Richard Forster (1546?-1616) was an English physician.


He was son of Laurence Forster, and was born at Coventry about 1546, and was educated at All Souls' College, Oxford. He graduated at Oxford, M.B. and M.D., both in 1573.

He became a fellow of the College of Physicians of London about 1575, but his admission is not mentioned in the Annals. In 1583 he was elected one of the censors, in 1600 treasurer, and Lumleian lecturer in 1602. He was president of the college from 1601 to 1604, and was again elected in 1615 and held office till his death on 27 March 1616. He had considerable medical practice, and was also esteemed as a mathematician, as reported by William Camden, when recording his death, William Clowes, the surgeon, praises him, and in 1591 writes of Forster as 'a worthie reader of the surgerie lector in the Phisition's college,' showing that he gave lectures before the Lumleian lectures were formally instituted in 1602.

He was a practicing astrologer, and it was through Forster that Christopher Heydon's manuscript An Astrological Discourse with Mathematical Demonstrations, defending astrology, passed to Nicholas Fiske.[1] Richard Harvey indicated him as a leader of the astrologer-physicians.[2]

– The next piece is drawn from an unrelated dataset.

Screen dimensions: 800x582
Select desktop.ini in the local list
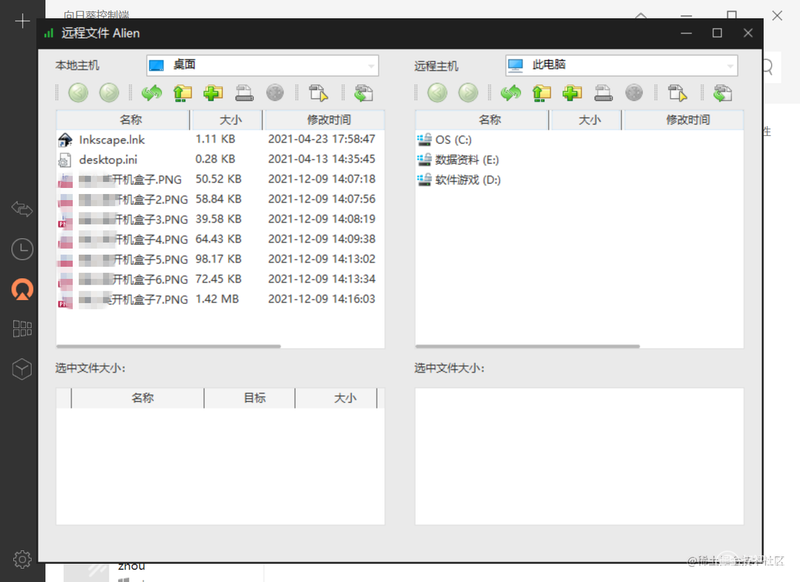pyautogui.click(x=108, y=160)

In 1582 he was appointed Consul of the English nation in Ottoman Syria, in "the parts of Alepo, Damasco, Aman, Tripolis, Jerusalem, and all other ports whatsoever in the provinces of Syria, Palestina, and Jurie"[3]

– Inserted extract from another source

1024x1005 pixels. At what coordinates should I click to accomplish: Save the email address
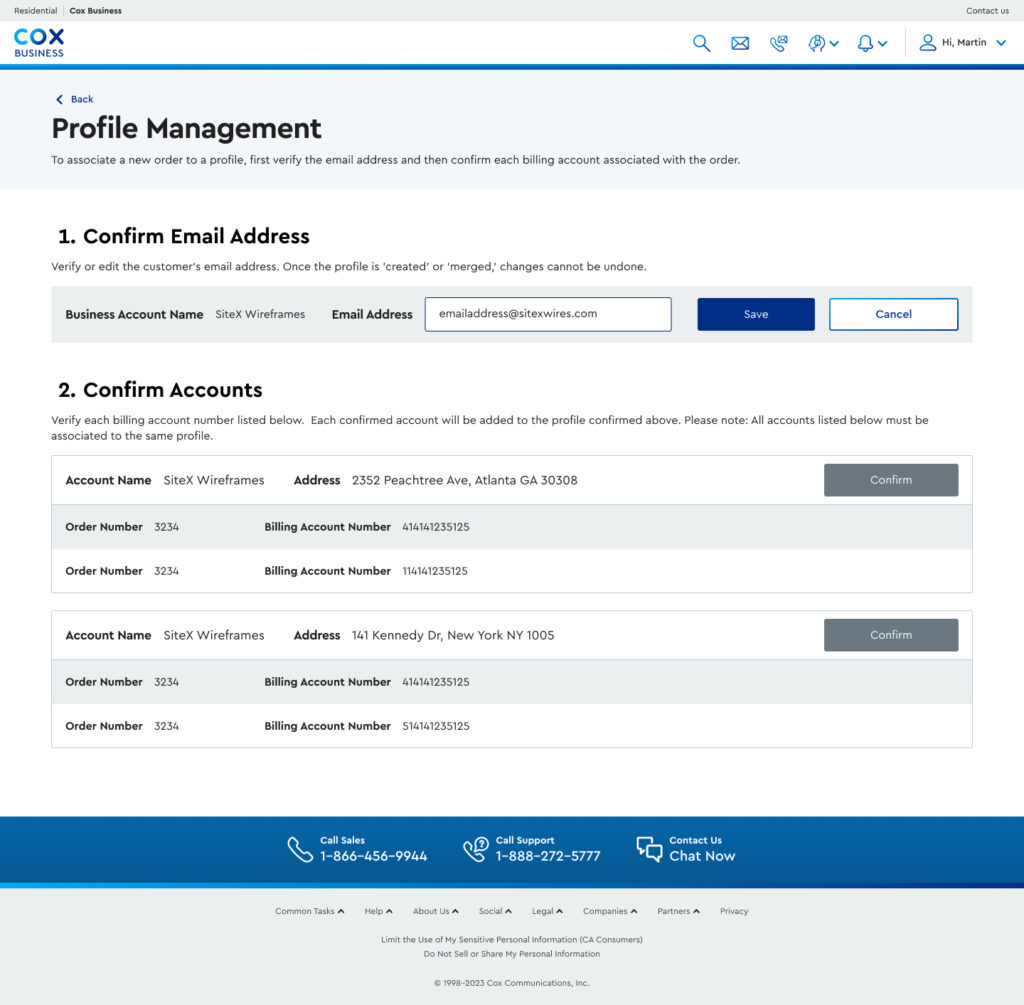pos(756,314)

In 1567 he dedicated to Henry FitzAlan, 19th Earl of Arundel an astrological work.[4] Forster had been introduced to Robert Dudley, 1st Earl of Leicester, by Sir Henry Sidney, and dedicated to the earl in 1575 his ephemerides.[5] Besides the prose dedication, in which astronomy is said to be the handmaid of medicine, twenty lines of Latin verse on Leicester's cognisance, the bear, precede the tables of which the book is made up.

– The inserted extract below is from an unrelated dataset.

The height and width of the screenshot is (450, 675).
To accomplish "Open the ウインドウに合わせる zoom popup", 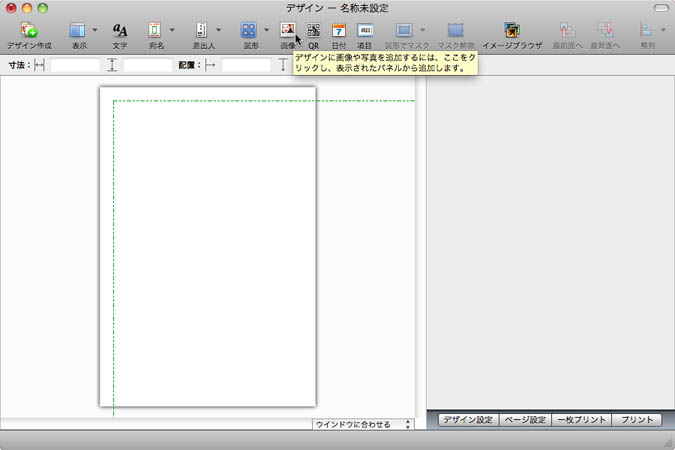I will [x=362, y=424].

  1. ^ Lauren Kassell, Medicine and Magic in Elizabethan London (2005), note p. 65, and p. 89.
  2. ^ Charles Webster, Health, Medicine, and Mortality in the Sixteenth Century (1979), p. 173.
  3. ^ Richard Hakluyt, The Principal Navigations, Voyages, Traffiques, and Discoveries of the English Nation
  4. ^ Praediction solaris deliquii quod incidit in annum domini 1567, cuius tamen effectus durobit ad annum domini 1570.
  5. ^ Ephemerides Meteorologicae Richardi Fosteri artium ac medicinae doctoris ad annum 1575 et positum finitoris Londini emporii totius Angliae nobilissimi diligenter examinatae.